Já era claro que, nesse jogo de tabuleiro, João Galamba era só um peão. Agora é um peão com dois ou três cantos esbotenados, que de pouco servirá seja a quem for — sobretudo ao país. A António Costa pouco restará senão ficar a ouvir, talvez também sentado num sofá no Palácio de São Bento, à tentativa que Galamba fará para desmontar esta versão. Porque entre reuniões secretas para as quais, afinal, o ministro contribuiu ativamente; notas escondidas da Comissão de Inquérito; mensagens e telefonemas intimidatórios; arquivos de mensagens inexplicavelmente apagados; e um SIS “pressionado” que diz que não houve coação, mas avisou que era melhor resolver tudo a bem… a verdade há-de estar algures no meio. Mas do vexame já ninguém livra o Estado português.

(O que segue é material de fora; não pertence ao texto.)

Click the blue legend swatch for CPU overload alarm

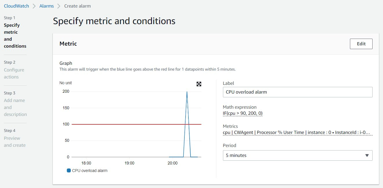(x=68, y=171)
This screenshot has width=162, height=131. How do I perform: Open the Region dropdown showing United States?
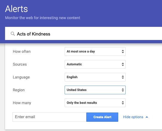coord(95,90)
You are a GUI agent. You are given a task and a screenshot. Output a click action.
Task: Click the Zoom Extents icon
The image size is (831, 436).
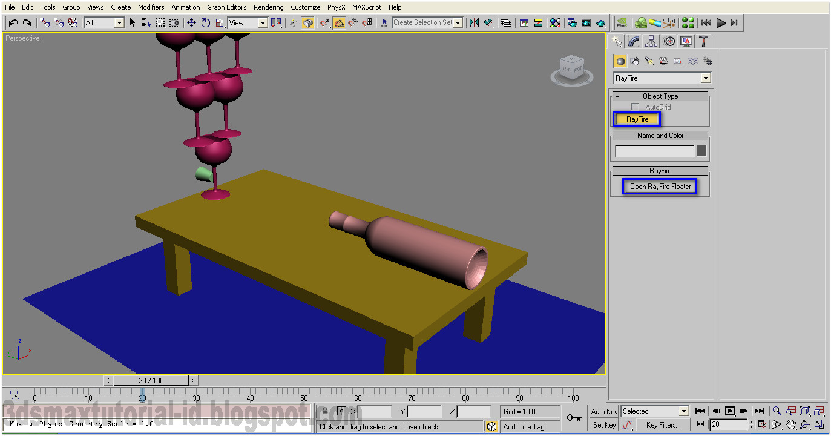coord(805,412)
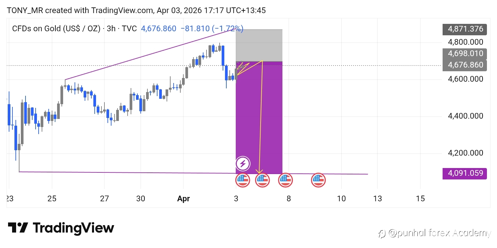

Judite França: Pancadaria, um espião e o elo mais fraco
Há quem recomende fazer uma filme ou uma série a partir desta trapalhada em volta da TAP, do caso do adjunto, das assessoras que se esconderam em casas de banho e do agente do SIS que se encontra a meio da noite para recuperar um portátil. Eu recomendo lamentar. Lamentar porque chegamos a isto.
Não vou discutir quem esmurrou quem. Quero saber o que aconteceu, mas até lá são o típico “ele disse e ela disse”. Mesmo que o “ela” seja uma entidade coletiva: para todas as ocasiões, a chefe de gabinete do ministro João Galamba, Eugénia Correia, utiliza as mesmas 5 testemunhas. Nada contra. Mas é como quando se diz que a família não é testemunha fiável. Aqui funciona a mesma regra.
E funciona ainda outra lógica: a de que há um ministério inteiro contra uma pessoa só. Frederico Pinheiro é o exemplo perfeito do elo mais fraco. Do underdog. Claro que todos torcemos por David contra Golias. Está na natureza humana, o que não nos deve toldar o juízo.
Será Eugénia a falar a verdade, será Frederico? Frederico deu muitos factos, parecia muito seguro e desabrido a falar sobre o tema. Já Eugénia, a dada altura, estava claramente a responder aos bochechos e foi preciso insistir para que admitisse ter recebido uma chamada do SIS.
Há incongruências disparatadas: como a de não pedir o telemóvel e apenas o computador; dizer que o telemóvel tinha sido bloqueado quando Frederico Pinheiro o conseguiu formatar. Era bom não nos prendermos em minudências deste calibre. Mas é inevitável. Como é inevitável que a nossa fé na organização da democracia tenha sofrido um rude abalo. Uma coisa é certa: politicamente este é um episódio absolutamente desastroso para o Governo. Resta saber se o Presidente da República assistiu a estas cenas pindéricas que envergonham o país.